[Stored items]
--- --- ---

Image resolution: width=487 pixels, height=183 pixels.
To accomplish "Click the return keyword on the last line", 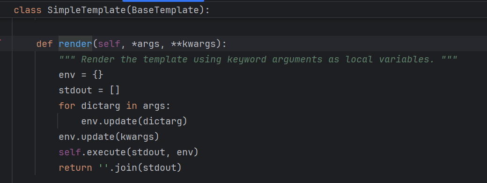I will [75, 168].
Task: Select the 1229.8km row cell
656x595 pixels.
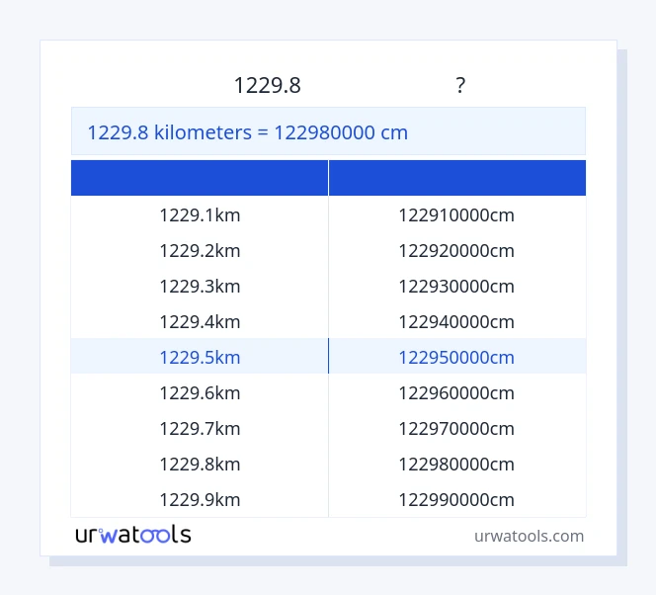Action: pos(200,465)
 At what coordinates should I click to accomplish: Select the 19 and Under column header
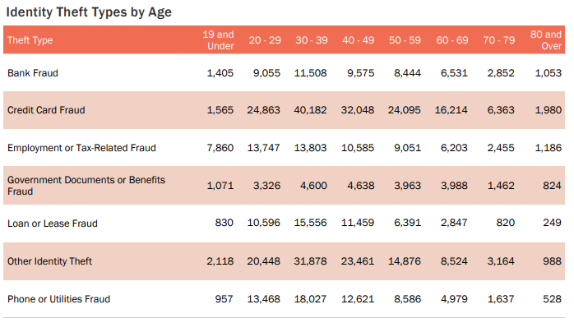click(x=218, y=40)
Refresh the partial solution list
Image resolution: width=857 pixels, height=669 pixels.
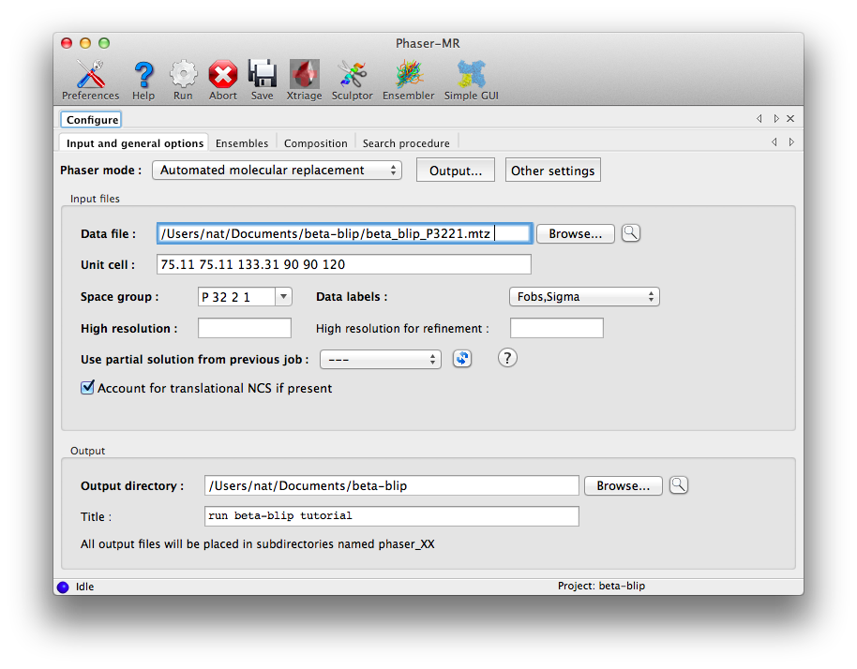coord(461,359)
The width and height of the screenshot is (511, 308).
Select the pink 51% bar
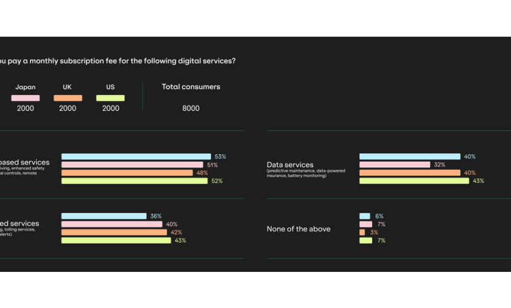click(132, 165)
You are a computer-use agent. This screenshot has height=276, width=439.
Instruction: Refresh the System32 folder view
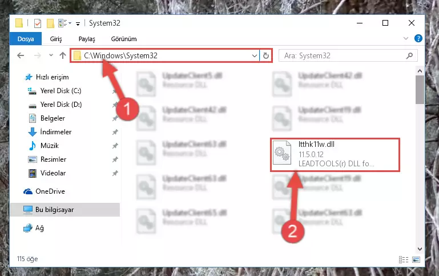(x=265, y=55)
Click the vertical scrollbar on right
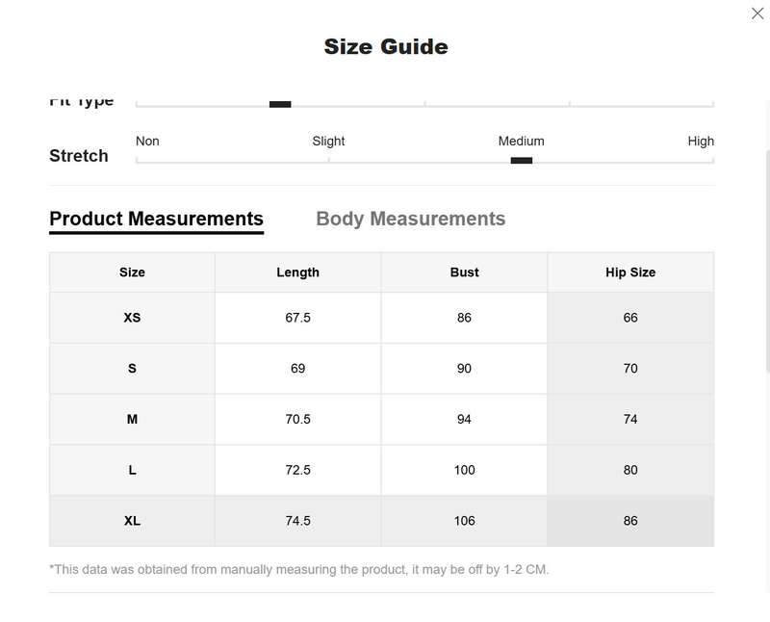This screenshot has width=770, height=622. point(767,260)
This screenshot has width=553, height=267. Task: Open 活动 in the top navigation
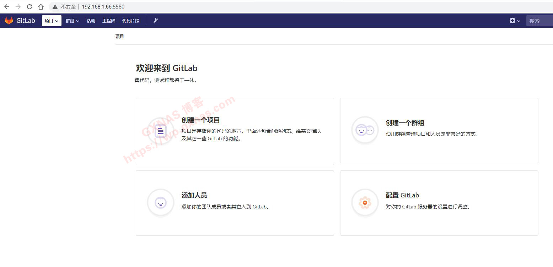click(91, 21)
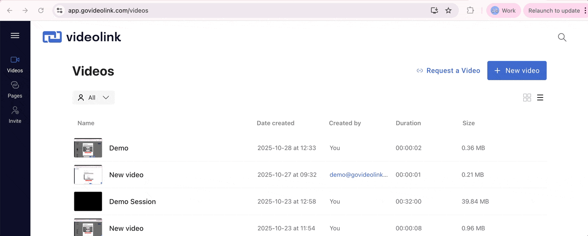Click the search magnifier icon
The image size is (588, 236).
[x=562, y=37]
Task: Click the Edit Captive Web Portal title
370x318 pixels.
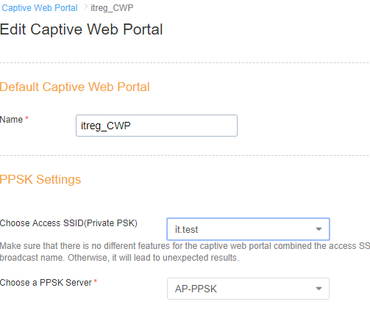Action: (82, 29)
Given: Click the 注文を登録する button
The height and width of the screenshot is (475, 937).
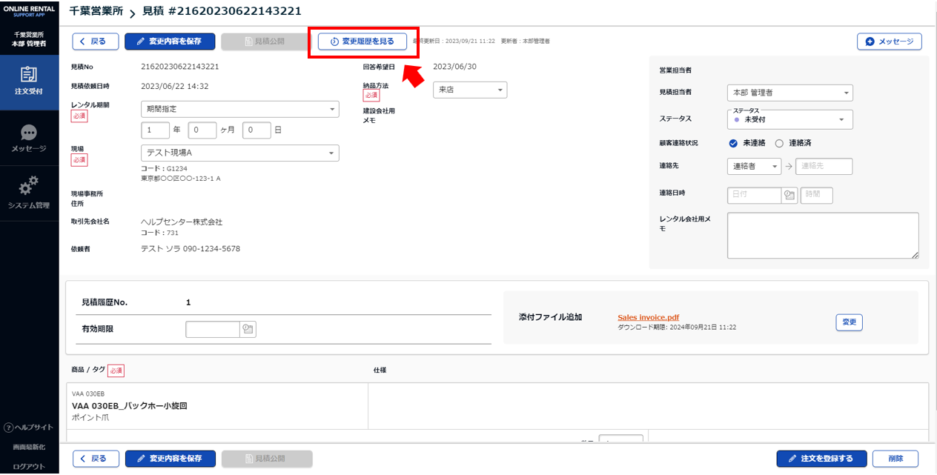Looking at the screenshot, I should (x=821, y=459).
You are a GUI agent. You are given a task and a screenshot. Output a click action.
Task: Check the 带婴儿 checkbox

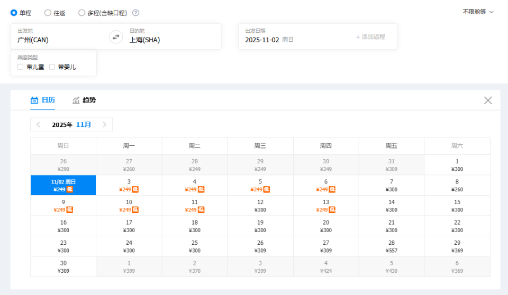[x=52, y=67]
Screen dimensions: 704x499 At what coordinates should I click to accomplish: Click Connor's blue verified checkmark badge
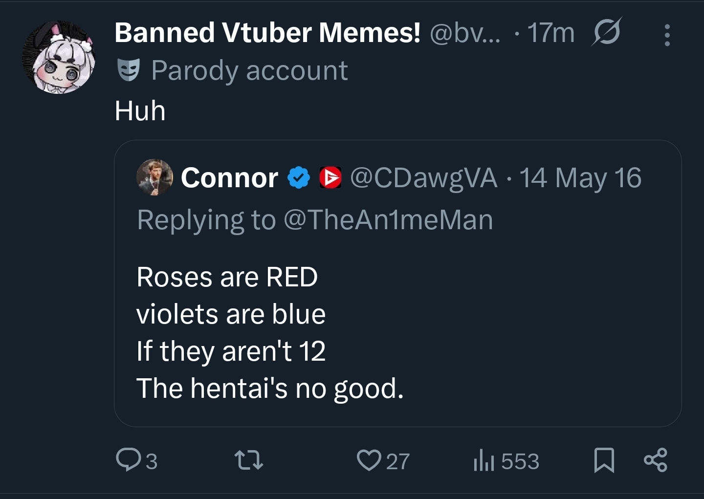[x=298, y=177]
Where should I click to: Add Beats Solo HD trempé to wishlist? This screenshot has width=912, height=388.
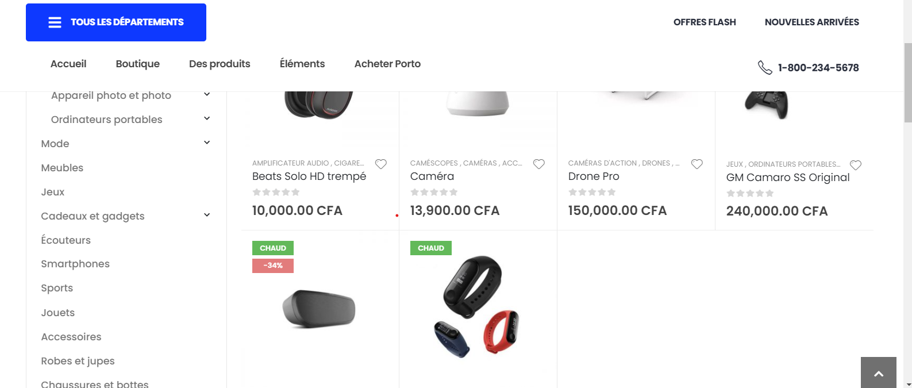point(380,164)
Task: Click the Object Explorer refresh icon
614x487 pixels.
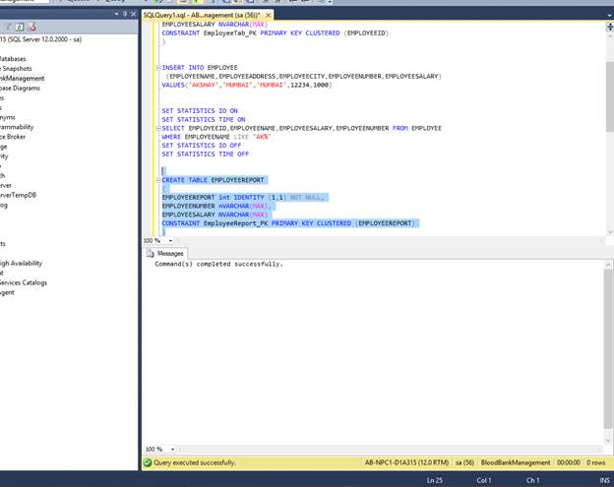Action: (19, 26)
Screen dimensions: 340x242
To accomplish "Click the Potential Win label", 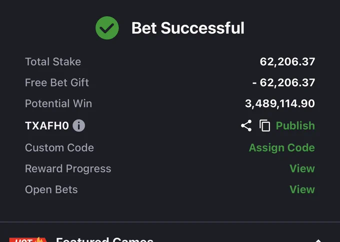I will click(x=59, y=103).
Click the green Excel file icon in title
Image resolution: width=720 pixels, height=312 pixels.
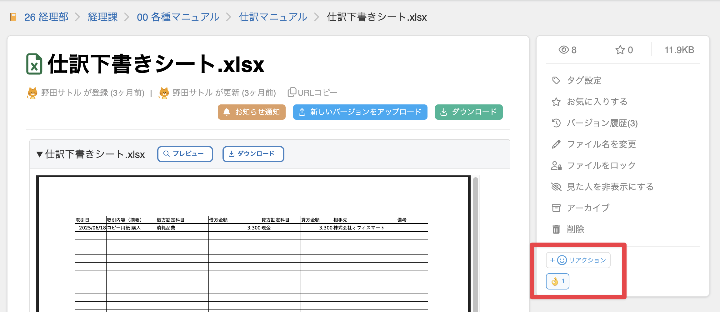34,64
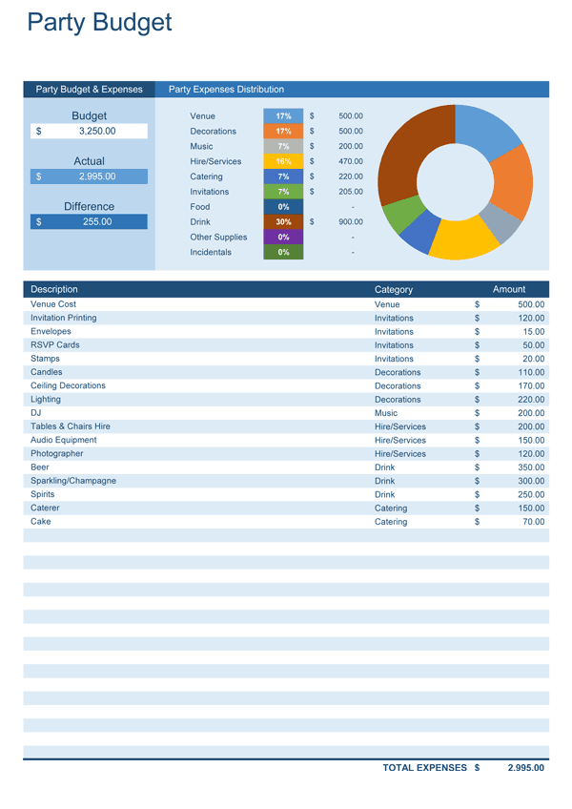Click the Incidentals 0% green swatch
572x809 pixels.
pos(283,253)
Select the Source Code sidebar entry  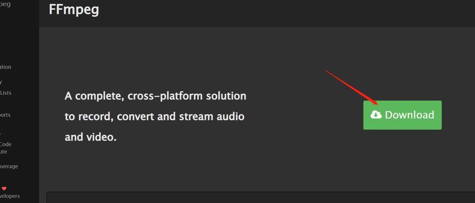6,144
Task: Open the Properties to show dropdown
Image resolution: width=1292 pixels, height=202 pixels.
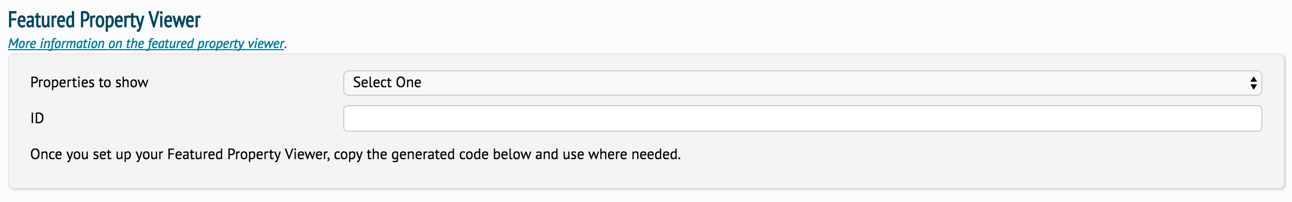Action: pyautogui.click(x=802, y=83)
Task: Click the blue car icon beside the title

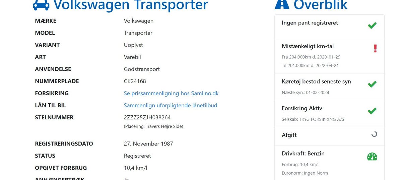Action: tap(41, 5)
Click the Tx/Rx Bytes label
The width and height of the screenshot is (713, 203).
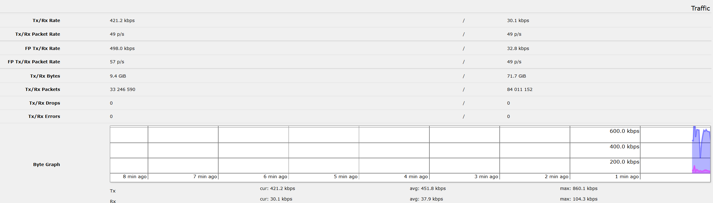click(45, 76)
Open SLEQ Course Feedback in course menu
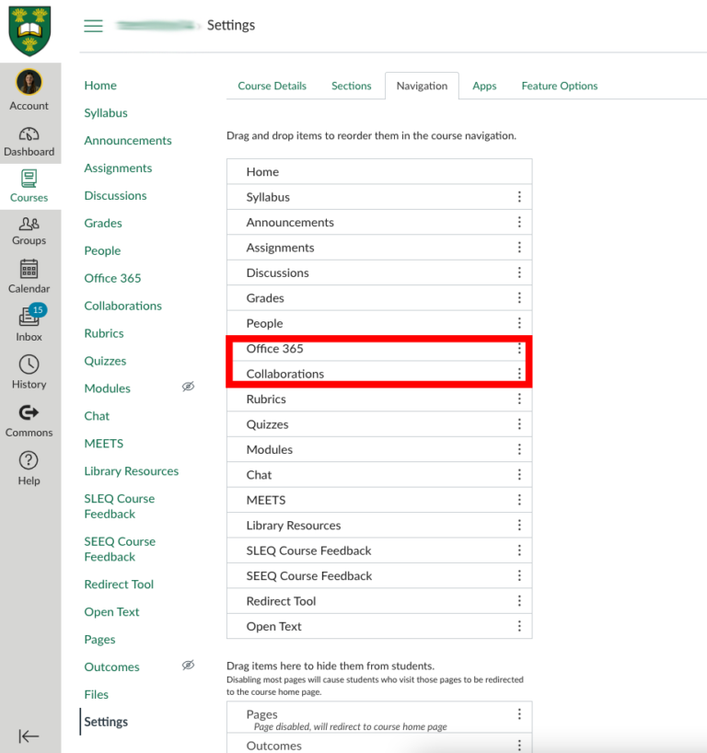Screen dimensions: 707x753 click(x=120, y=506)
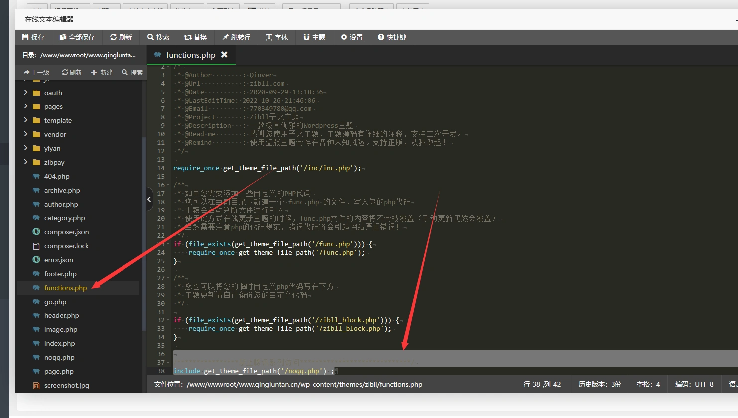Create new item with 新建 button

(102, 72)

--- --- ---

Required action |
Only the lines above that hold "agent" are wanted. Show every one of them.

Answer to this task |
You are a computer-use agent. This screenshot has height=276, width=439.
You are a GUI agent. You are given a task and a screenshot. Output a click action.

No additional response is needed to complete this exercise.